• EXERCISE INSTRUCTIONS: Find "Open order number 53192786001020009" and "Task: Open the Earnings ESP info tooltip icon" in the records below. Copy the lines holding them and every line between, exactly, and no others.

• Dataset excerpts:
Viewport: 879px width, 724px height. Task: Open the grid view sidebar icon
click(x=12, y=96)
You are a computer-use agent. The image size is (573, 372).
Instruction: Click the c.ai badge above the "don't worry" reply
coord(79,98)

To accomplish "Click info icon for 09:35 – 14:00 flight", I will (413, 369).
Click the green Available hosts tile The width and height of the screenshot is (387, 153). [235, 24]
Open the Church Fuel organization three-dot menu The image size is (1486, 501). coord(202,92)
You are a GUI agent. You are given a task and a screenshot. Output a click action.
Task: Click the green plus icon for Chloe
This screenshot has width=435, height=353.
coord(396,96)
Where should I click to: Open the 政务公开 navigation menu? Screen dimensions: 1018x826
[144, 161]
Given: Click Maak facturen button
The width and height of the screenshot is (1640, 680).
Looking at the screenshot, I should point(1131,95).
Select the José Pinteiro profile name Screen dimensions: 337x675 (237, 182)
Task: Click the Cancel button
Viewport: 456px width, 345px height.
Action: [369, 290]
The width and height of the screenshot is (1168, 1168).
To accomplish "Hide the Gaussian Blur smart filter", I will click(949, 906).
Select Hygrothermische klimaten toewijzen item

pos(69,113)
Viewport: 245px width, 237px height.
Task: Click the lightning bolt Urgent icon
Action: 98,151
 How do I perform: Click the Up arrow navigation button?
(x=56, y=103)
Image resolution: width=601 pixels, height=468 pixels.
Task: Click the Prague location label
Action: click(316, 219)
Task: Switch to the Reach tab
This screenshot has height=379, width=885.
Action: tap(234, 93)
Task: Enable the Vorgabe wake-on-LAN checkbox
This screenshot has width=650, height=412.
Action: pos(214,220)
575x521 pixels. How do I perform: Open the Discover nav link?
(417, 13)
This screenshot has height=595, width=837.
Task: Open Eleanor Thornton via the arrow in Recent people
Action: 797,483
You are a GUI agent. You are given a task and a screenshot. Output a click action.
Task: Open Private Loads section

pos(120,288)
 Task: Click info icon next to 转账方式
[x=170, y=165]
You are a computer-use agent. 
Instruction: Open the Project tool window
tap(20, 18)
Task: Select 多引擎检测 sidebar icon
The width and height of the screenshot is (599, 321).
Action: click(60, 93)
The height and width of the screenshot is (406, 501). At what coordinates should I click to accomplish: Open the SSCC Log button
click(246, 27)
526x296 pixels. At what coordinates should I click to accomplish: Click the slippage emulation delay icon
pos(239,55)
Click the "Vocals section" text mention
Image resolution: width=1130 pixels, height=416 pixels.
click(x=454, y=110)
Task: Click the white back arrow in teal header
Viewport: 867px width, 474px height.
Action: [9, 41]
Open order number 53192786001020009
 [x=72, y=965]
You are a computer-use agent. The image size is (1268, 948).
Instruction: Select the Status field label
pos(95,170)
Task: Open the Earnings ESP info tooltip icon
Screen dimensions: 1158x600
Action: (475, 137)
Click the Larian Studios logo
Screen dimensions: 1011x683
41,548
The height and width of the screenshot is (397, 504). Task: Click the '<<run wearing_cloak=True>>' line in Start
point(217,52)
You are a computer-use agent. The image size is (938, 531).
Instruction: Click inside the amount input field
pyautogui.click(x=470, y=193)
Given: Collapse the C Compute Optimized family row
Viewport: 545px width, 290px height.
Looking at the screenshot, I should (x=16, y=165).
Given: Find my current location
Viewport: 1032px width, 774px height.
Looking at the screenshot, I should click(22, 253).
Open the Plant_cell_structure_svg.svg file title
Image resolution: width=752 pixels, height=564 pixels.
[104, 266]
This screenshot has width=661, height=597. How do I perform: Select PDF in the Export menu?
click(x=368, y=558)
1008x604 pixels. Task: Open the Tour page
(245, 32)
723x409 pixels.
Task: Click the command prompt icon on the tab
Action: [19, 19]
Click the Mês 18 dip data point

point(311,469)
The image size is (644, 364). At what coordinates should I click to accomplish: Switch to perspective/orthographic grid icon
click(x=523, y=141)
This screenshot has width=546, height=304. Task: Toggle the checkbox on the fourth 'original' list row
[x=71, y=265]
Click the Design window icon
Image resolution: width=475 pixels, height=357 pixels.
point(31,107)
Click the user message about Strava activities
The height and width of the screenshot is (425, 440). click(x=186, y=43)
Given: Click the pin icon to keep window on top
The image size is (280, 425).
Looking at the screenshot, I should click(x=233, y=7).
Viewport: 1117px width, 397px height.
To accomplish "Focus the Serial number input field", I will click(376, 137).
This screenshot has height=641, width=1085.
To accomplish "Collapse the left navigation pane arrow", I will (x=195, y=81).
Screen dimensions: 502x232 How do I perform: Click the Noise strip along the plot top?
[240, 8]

• WRITTEN SOLUTION:
Open order number 53192786001020009
 [x=72, y=965]
You are a computer-use agent. The image size is (1268, 948).
Instruction: Select the Status field label
pos(95,170)
Task: Open the Earnings ESP info tooltip icon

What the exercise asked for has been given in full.